Re: [PATCH v2 4/5] ovl: Support creation of whiteout files on overlayfs

[Date Prev][Date Next][Thread Prev][Thread Next][Date Index][Thread Index]

 



On Fri, Aug 25, 2023 at 2:30 PM Alexander Larsson <alexl@xxxxxxxxxx> wrote:
>
> On Fri, Aug 25, 2023 at 10:41 AM Amir Goldstein <amir73il@xxxxxxxxx> wrote:
> >
> > On Thu, Aug 24, 2023 at 5:23 PM Alexander Larsson <alexl@xxxxxxxxxx> wrote:
> > >
> > > On Thu, Aug 24, 2023 at 1:43 PM Amir Goldstein <amir73il@xxxxxxxxx> wrote:
> > > >
> > > > On Thu, Aug 24, 2023 at 12:56 PM Alexander Larsson <alexl@xxxxxxxxxx> wrote:
> > > > >
> > > > > On Wed, Aug 23, 2023 at 5:50 PM Amir Goldstein <amir73il@xxxxxxxxx> wrote:
> > > > > >
> > > > > > On Wed, Aug 23, 2023 at 5:52 PM Miklos Szeredi <miklos@xxxxxxxxxx> wrote:
> > > > > > >
> > > > > > > On Wed, 23 Aug 2023 at 16:43, Amir Goldstein <amir73il@xxxxxxxxx> wrote:
> > > > > > >
> > > > > > > > If we do this, then both overlay.whiteout and overlay.xattr_whiteouts
> > > > > > > > xattrs will be xattrs that the overlayfs driver never sets.
> > > > > > > > It's a precedent, but as long as it is properly documented and encoded
> > > > > > > > in fstests, I will be fine with it. Not sure about Miklos.
> > > > > > >
> > > > > > > Firstly I need to properly understand the proposal.  At this point I'm
> > > > > > > not sure what overlay.whiteout is supposed to mean.   Does it mean the
> > > > > > > same as a whiteout (chrdev(0,0))?  Or does it mean that overlayfs
> > > > > > > should not treat it as a whiteout, but instead transform that into a
> > > > > > > chrdev(0,0) for the top overlay to interpret as a whiteout?  Or
> > > > > > > something else?
> > > > > > >
> > > > > >
> > > > > > My proposal does not involve any transformation.
> > > > > > It is "just" to support another format for a whiteout.
> > > > > > Transforming a REG or FIFO real object to CHR ovl object
> > > > > > will be a pain IMO and I don't see why it is needed.
> > > > > >
> > > > > > Let me try again from the top:
> > > > > > 1. ovl_path_is_whiteout() checks if either ovl_is_whiteout() (chardev(0,0))

+++

Problems and tasks —
[1] Rewrite the rows as a numbered list, from the line containing "855x666 pixels." through the line containing "Action: (x=199, y=256)", inclusive, leaving out blank lines.
[2] Continue the overlayfs whiteout patch discussion from the point where it stops.

Input data —

+++

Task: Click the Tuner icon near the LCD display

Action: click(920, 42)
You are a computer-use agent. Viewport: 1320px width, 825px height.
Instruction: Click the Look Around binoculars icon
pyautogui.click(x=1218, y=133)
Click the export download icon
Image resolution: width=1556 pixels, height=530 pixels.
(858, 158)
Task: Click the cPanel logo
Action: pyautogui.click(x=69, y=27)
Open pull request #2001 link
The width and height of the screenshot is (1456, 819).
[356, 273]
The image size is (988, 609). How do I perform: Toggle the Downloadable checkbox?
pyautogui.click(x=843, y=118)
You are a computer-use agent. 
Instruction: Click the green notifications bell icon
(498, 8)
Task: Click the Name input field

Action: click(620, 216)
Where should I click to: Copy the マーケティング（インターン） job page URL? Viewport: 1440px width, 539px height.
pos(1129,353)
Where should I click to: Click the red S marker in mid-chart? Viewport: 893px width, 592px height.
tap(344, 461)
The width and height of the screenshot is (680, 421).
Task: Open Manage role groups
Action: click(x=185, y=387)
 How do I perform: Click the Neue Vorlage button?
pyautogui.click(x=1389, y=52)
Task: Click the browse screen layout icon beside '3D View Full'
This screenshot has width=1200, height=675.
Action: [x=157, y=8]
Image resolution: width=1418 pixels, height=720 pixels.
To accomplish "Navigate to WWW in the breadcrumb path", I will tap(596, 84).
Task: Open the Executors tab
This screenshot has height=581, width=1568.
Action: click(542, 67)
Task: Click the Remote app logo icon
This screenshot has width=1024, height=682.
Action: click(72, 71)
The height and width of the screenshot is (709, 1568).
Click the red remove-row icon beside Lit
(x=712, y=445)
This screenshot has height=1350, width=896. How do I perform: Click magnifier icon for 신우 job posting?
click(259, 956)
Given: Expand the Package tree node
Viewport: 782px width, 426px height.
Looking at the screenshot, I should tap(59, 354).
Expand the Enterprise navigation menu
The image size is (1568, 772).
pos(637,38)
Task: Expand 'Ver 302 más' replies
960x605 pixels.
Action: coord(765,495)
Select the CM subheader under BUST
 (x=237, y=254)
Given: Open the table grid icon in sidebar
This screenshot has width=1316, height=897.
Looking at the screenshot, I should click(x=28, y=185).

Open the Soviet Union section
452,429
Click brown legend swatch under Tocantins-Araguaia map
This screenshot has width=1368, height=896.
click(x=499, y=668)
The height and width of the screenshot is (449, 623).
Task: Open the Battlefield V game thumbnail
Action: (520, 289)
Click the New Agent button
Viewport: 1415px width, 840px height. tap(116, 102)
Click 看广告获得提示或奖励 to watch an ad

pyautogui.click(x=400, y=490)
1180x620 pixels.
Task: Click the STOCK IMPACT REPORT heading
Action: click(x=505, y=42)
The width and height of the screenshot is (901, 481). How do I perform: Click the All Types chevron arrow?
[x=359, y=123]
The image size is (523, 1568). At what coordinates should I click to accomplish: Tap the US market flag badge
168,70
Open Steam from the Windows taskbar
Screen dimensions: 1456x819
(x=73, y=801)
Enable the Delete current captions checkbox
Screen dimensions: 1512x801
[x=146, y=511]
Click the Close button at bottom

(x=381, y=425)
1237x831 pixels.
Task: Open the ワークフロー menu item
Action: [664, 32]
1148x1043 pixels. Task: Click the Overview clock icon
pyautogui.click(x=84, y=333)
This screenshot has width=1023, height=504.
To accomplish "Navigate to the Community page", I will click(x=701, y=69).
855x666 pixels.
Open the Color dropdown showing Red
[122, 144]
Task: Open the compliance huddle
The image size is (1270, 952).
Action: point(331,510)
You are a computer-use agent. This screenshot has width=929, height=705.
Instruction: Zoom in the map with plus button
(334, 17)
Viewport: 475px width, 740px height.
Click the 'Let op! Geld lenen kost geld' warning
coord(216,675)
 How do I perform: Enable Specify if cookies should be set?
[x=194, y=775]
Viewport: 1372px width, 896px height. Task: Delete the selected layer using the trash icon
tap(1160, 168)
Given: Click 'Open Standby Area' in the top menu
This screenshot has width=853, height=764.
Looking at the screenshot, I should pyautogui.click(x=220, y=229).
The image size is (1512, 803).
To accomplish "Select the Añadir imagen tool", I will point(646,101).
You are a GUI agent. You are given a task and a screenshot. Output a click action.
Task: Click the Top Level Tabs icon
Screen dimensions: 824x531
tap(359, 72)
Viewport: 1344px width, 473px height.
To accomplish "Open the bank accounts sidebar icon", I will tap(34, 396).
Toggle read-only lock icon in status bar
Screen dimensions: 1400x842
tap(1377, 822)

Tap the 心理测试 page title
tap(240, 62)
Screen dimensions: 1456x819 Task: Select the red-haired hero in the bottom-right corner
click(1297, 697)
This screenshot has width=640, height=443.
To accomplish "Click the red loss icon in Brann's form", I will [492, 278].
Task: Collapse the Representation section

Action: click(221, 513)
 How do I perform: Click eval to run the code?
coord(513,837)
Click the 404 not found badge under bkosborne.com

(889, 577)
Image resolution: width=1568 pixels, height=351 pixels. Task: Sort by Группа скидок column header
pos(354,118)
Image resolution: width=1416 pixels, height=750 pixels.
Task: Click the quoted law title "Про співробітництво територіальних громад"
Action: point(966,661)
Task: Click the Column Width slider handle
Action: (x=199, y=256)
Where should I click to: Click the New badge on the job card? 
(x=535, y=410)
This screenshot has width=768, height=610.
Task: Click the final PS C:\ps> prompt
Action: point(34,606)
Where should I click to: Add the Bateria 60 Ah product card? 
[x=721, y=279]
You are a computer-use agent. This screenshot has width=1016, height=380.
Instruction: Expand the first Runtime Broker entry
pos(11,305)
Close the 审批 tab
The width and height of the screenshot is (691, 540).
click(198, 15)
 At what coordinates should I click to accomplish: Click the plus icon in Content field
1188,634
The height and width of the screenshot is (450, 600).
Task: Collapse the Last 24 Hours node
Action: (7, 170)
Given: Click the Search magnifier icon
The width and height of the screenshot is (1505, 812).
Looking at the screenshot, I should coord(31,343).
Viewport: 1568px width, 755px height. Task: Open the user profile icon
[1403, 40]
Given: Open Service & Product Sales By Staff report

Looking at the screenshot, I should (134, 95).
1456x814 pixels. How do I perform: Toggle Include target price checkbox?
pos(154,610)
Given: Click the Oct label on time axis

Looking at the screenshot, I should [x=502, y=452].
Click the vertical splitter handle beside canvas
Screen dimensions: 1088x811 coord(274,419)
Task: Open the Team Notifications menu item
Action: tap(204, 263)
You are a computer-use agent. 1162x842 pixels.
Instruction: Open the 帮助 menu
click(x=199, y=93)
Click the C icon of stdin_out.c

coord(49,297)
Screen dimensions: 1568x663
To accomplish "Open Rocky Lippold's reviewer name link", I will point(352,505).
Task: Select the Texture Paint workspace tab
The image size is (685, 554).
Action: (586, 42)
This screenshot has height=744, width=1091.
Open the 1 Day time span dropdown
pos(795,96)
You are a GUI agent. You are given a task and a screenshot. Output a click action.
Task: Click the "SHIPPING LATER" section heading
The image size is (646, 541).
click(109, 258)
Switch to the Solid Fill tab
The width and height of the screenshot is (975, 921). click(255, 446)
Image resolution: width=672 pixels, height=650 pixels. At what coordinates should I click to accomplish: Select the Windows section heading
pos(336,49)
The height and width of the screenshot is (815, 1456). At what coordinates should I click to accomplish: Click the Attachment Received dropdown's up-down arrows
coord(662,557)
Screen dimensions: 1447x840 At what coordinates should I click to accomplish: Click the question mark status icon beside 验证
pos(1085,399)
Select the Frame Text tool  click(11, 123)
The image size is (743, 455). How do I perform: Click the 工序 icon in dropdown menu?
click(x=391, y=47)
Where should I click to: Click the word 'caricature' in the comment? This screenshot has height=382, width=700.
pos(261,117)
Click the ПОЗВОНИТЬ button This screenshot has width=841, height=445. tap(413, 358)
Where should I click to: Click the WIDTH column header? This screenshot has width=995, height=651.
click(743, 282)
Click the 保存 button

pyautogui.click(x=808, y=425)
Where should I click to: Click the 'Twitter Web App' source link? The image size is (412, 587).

+++

Answers per task —
[1]
1. 855x666 pixels.
2. Open the Color dropdown showing Red
3. [122, 144]
4. Task: Open the compliance huddle
5. The image size is (1270, 952).
6. Action: point(331,510)
7. You are a computer-use agent. This screenshot has width=929, height=705.
8. Instruction: Zoom in the map with plus button
9. (334, 17)
10. Viewport: 475px width, 740px height.
11. Click the 'Let op! Geld lenen kost geld' warning
12. coord(216,675)
13.  How do I perform: Enable Specify if cookies should be set?
14. [x=194, y=775]
15. Viewport: 1372px width, 896px height. Task: Delete the selected layer using the trash icon
16. tap(1160, 168)
17. Given: Click 'Open Standby Area' in the top menu
18. This screenshot has width=853, height=764.
19. Looking at the screenshot, I should pyautogui.click(x=220, y=229).
20. The image size is (1512, 803).
21. To accomplish "Select the Añadir imagen tool", I will point(646,101).
22. You are a GUI agent. You are given a task and a screenshot. Output a click action.
23. Task: Click the Top Level Tabs icon
24. Screen dimensions: 824x531
25. tap(359, 72)
26. Viewport: 1344px width, 473px height.
27. To accomplish "Open the bank accounts sidebar icon", I will tap(34, 396).
28. Toggle read-only lock icon in status bar
29. Screen dimensions: 1400x842
30. tap(1377, 822)
31. Tap the 心理测试 page title
32. tap(240, 62)
33. Screen dimensions: 1456x819 Task: Select the red-haired hero in the bottom-right corner
34. click(1297, 697)
35. This screenshot has width=640, height=443.
36. To accomplish "Click the red loss icon in Brann's form", I will [492, 278].
37. Task: Collapse the Representation section
38. Action: click(221, 513)
39.  How do I perform: Click eval to run the code?
40. coord(513,837)
41. Click the 404 not found badge under bkosborne.com
42. (889, 577)
43. Image resolution: width=1568 pixels, height=351 pixels. Task: Sort by Группа скидок column header
44. pos(354,118)
45. Image resolution: width=1416 pixels, height=750 pixels.
46. Task: Click the quoted law title "Про співробітництво територіальних громад"
47. Action: point(966,661)
48. Task: Click the Column Width slider handle
49. Action: (x=199, y=256)

[2]
> > > > > >     or regular file with "overlay.whiteout" xattr, so ovl_lookup()
> > > > > > will result in
> > > > > >     a negative dentry if either whiteout format is found at topmost layer
> > > > > > 2. To optimize unneeded getxattr, "overlay.whiteout" xattr could be checked
> > > > > >     only in case the parent dir has xattr "overlay.xattr_whiteouts"
> > > > > > 3. mkfs.composefs is responsible of creating the non-chardev whiteouts
> > > > > >     as well as the marking the dirs that contains them with
> > > > > >     "overlay.xattr_whiteouts" - overlayfs itself never does that
> > > > > > 4. ovl_calc_d_ino() (from readdir on a merge dir) returns true if the
> > > > > >     the iterated dir has "overlay.xattr_whiteouts" xattr
> > > > > > 5. That will cause ovl_cache_update_ino() to lookup the
> > > > > >     *overlay dentry* that will be negative (as per rule 1 above)
> > > > > >     if either whiteout format is found at topmost layer and that
> > > > > >     will cause the readdir dirent to be marked is_whiteout and
> > > > > >     filtered out of readdir results
> > > > > >
> > > > > > * The trick for readdir is that the the per dirent DT_CHR optimization
> > > > > >   is traded off for a per parent dir optimization, but even the worst case
> > > > > >   where all directories have xattr_whiteouts, readdir is not more
> > > > > >   expensive than readdir with xino enabled, which is the default for
> > > > > >   several Linux distros
> > > > > >
> > > > > > Hope this is more clear?
> > > > >
> > > > > Ok, so I implemented this, both using the transforming-to-whiteout and
> > > > > the alternative-whiteout approach.
> > > > >
> > > > > Here is the transform-to-whiteout approach:
> > > > >   https://github.com/alexlarsson/linux/tree/ovl-nesting-transform
> > > > >
> > > > > In it, if you have a lower dir with these files/xattrs:
> > > > >  * lowerdir/foo - directory
> > > > >      trusted.overlay.whiteouts
> > > > >  * lowerdir/foo/hide_file - regular file
> > > > >      trusted.overlay.whiteout
> > > > >
> > > > > Then you will get an overlay no-userxattr mount like this:
> > > > >  * lowerdir/foo - directory
> > > > >  * lowerdir/foo/hide_file - chardev(0,0) file
> > > > >
> > > > > This can be used as a lower in any overlayfs mount you want, userxattr or no.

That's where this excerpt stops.